Human Trafficking for Sexual Activity—Trial Begins
Two people who are accused of “orchestrating and running sex-trade businesses in Rockford, [Illinois,] begin[] trial today in federal court.”[1] Kenneth Lee and Young Ja Hwang are facing conspiracy and money-laundering charges related to the alleged operation of “massage parlors that were fronts for prostitution.”[2] Prosecutors are alleging that Mr. Lee and Ms. Hwang “recruited girls from Asia to work and possibly live at the parlors where they allegedly provided customers with sexual favors in exchange for cash.”[3] Such allegation make it confusing, then, why neither individual has been charged under any number of statutes that cover human trafficking for sexual activity, which would allow prosecutors to potentially secure higher sentences; instead the indictment states that the two individuals “conspired ... to use facilities in interstate commerce with intent to promote, manage, establish, carry on and to facilitate the promotion, management, establishment and carrying on, of illegal prostitution activities.”[4]

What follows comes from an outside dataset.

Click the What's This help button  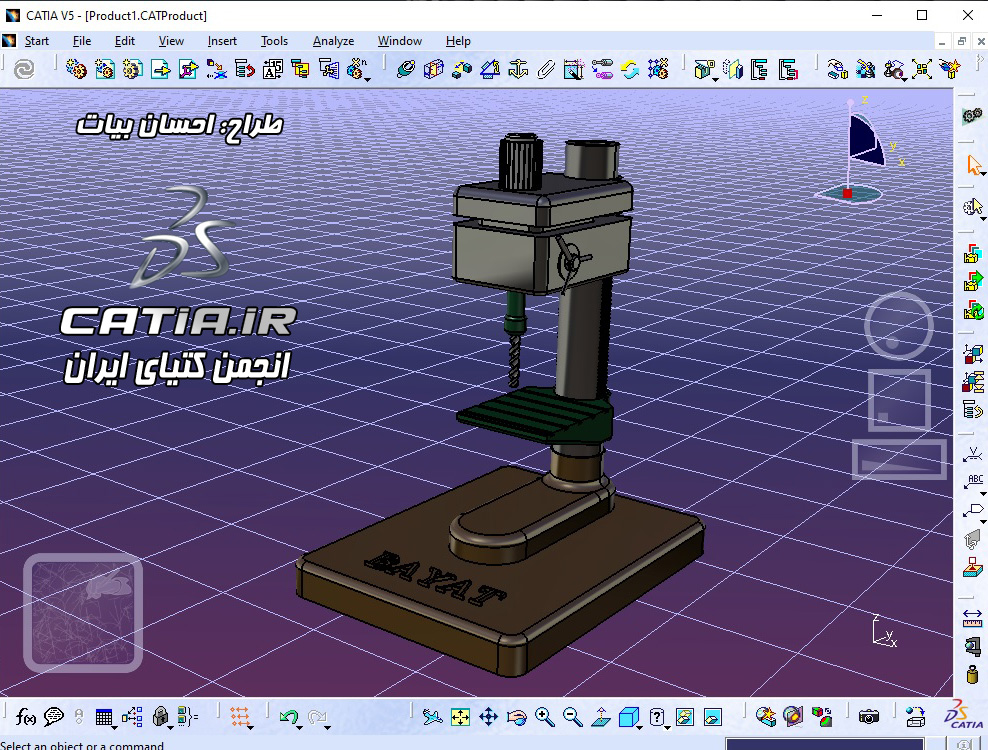[x=657, y=716]
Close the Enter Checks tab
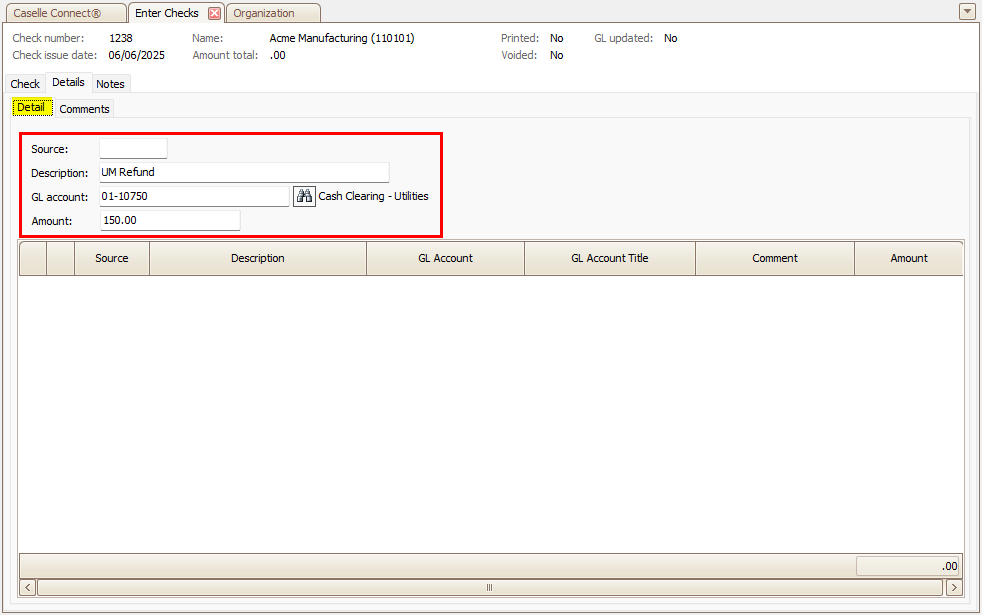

A third defendant, Mi Ran Park, has already pleaded guilty to the same charges, and has agreed to testify against Mr. Lee and Ms. Hwang.[5] In the plea, Ms. Park said “she worked for [Ms.] Hwang in early 2003 as a prostitute at the Paradise Health Spa and would split her earnings with Hwang 50/50. [Ms.] Park said she left and then returned to the Paradise as a manager of the business in November 2003 until February 2005.”[6]
Two pre-trial motions, which were denied, bear some mentioning. The first was Ms. Hwang’s attempt to have her trial severed from that of Mr. Lee’s, and the second was Ms. Hwang’s attempt to have her nickname, “Coco,” stricken from the record because it “suggests she is a prostitute.”[7]
The first motion is based on Rule 14 of the Federal Rules of Criminal Procedure [hereinafter FRCrP], which states that “if the joinder of … defendants in an indictment, an information, or a consolidation for trial appears to prejudice a defendant … the court may … sever the defendants' trials, or provide any other relief that justice requires.[8] A court should grant a severance under Rule 14 “only if ‘there is a serious risk that a joint trial would compromise a specific trial right of one of the defendants, or prevent the jury from making a reliable judgment about guilt or innocence.’ A defendant is not entitled to a separate trial simply because he might have a better chance of acquittal if tried alone. A serious risk that may warrant severance occurs, for example, when a co-defendant's exculpatory testimony is unavailable to a defendant if tried with that co-defendant, or when a defendant cannot adequately cross-examine a hearsay declarant. However, mutually antagonistic theories of defense do not per se pose a risk of unfair prejudice that requires severance. This is because many times potential prejudice to a defendant may be neutralized by a limiting instruction to the jury, thereby avoiding the need for severance.”[9]
The other motion, concerning Ms. Hwang’s name, is covered by Rule 403 of the Federal Rules of Evidence (hereinafter FRE). Under this rule, “evidence may be excluded if its probative value is substantially outweighed by the danger of unfair prejudice, confusion of the issues, or misleading the jury.”[10] Of course, all relevant evidence is “’prejudicial’ in the sense that it may prejudice the party against whom it is admitted. Rule 403, however, is concerned only with ‘unfair’ prejudice. That is, the possibility that the evidence will excite the jury to make a decision on the basis of a factor unrelated to the issues properly before it.”[11]
[1] Mike Wiser, Human-Trafficking Trial Begins Today, Rockford Register Star, Mar. 13, 2006.
[2] Id.
[3] Id.
[4] Id.
[5] Id.
[6] Id.
[7] Id.
[8] FRCrP 14(a).
[9] United States v. Taylor, 293 F. Supp. 2d 884, 891 (N.D. Ind. 2003) (internal citations omitted).
[10] FRE 403.
[11] United States v. Bennafield, 387 F.3d 320, 324 (4th Cir. 2002).